November 19, 2019

Final Countdown to IMO 2020

Starting January 1, 2020 a new rule by the International Maritime Organization will come into effect, reducing the allowable sulfur level in the global maritime fuel market from the prevailing 3.5% to 0.5%. The rule was decided on three years ago, and since then fuel marketers, refiners, and shippers have been slowly but surely preparing. 

As of January 2018, the global marine fleet had a carrying capacity of 1.9 billion dead-weight tons. Asian companies hold approximately half of this capacity followed by companies in Europe and North America. Chinese firms have the largest fleet by vessel number while Greece and Japan vie for largest fleet by carrying capacity. Meeting low sulfur fuel requirements will necessitate changes in both the shipping and refining sectors, and these changes have varied by region based on available technologies. Ongoing product price movements provide insight into how different regions are planning to meet their upcoming fuel needs. 

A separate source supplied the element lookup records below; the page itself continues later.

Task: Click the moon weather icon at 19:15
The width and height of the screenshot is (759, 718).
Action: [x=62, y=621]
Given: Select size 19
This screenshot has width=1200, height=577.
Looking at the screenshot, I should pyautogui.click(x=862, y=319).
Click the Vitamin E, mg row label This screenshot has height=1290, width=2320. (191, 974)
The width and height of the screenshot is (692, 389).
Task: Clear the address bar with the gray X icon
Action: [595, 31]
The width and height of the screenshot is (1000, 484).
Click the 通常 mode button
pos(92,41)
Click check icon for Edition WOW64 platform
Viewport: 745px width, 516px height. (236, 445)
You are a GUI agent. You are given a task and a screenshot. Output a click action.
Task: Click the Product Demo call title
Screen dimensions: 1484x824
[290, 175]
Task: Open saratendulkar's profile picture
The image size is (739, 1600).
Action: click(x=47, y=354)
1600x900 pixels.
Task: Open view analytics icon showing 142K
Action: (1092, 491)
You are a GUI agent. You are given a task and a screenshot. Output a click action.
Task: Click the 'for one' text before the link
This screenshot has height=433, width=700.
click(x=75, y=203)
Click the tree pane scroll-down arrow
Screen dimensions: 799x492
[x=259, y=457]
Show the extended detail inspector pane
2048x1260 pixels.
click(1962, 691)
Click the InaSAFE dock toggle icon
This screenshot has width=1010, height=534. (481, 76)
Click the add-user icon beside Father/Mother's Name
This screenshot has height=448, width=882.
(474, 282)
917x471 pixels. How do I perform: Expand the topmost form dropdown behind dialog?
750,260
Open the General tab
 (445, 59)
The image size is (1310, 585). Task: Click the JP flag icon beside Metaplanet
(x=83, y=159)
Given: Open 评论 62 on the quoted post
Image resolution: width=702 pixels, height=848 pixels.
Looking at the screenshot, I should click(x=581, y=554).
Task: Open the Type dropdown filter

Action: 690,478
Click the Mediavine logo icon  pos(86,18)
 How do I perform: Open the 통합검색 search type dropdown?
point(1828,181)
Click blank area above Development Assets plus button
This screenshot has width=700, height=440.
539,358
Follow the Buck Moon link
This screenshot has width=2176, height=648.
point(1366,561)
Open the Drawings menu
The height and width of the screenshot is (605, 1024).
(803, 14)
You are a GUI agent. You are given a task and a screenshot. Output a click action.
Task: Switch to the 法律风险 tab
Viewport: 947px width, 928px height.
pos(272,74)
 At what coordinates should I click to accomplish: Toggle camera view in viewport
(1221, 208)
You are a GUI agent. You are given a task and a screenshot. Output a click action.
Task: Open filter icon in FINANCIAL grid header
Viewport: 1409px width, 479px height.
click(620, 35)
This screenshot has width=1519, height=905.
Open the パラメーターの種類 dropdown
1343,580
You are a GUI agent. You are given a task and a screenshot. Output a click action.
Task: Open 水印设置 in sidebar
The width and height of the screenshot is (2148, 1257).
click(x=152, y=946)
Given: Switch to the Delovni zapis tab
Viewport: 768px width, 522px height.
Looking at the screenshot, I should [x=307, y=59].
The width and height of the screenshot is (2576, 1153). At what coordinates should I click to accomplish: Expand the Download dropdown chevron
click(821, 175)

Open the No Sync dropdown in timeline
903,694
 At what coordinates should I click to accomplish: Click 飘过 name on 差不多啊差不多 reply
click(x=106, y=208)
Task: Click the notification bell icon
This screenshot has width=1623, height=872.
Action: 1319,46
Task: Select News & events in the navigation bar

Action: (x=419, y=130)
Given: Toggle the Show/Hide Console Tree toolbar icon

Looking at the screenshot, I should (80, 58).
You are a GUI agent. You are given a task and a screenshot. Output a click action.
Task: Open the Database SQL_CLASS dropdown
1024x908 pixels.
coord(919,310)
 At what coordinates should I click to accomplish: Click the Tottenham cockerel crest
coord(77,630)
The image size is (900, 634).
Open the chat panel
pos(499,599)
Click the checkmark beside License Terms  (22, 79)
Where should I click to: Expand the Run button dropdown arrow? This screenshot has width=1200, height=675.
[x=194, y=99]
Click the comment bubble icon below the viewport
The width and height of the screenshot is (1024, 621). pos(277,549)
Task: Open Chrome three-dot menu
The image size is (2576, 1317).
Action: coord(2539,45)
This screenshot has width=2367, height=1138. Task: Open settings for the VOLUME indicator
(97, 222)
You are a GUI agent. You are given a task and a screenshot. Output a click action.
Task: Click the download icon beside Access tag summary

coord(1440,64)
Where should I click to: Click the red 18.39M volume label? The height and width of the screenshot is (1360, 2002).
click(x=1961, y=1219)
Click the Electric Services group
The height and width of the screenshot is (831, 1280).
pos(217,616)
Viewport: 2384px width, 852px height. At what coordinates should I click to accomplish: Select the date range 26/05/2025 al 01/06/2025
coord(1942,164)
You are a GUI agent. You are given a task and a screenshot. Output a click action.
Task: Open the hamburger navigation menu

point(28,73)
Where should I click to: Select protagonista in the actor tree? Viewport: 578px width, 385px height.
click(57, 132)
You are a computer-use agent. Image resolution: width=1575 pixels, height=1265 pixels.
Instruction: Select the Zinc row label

Since the change was formally announced, Stratas Advisors has released a bevy of reports detailing expectations for the impact on the refining and shipping sectors and benchmark prices. Within this commentary, we evaluate our previous analyses and discuss which of our forecasts have come to fruition.

What Option Did Shippers Choose

Upon announcement of the new regulations, shippers had two primary options. Shipping companies could choose to install exhaust gas cleaning systems known as “scrubbers” or plan to operate with purchases of the more expensive compliant fuels. Additionally, shippers could choose to retire their oldest, least fuel-efficient assets.

Although scrubber installations are an expensive upfront cost, they allow the ship to operate on cheaper fuel. Originally, shippers were unsure what the availability of compliant fuels might be, as refiners had not fully announced plans to increase fuel output. Installing scrubbers could protect operational budgets from price spikes caused by fuel shortages. A major incentive to scrubber installation is the price differential between 0.5% sulfur fuel oil and fuel oils above 2% sulfur levels.

We expected that the total number of ships with scrubbers installed by January 2020 would reach approximately 3,800 vessels. According to the latest numbers from DNV GL – an internationally accredited registrar and classification society – a total of 2,947 ships have had scrubber installed and another 600 to 800 installations will be completed by the end of 2019. This comes to 3,000 to 3,300 installations, somewhat below our expectations. With a total marine fleet of approximately 70,000 vessels, scrubbers will account for 4-5% of the fleet. Clearly shippers have chosen to rely on more expensive fuel purchases to achieve initial compliance.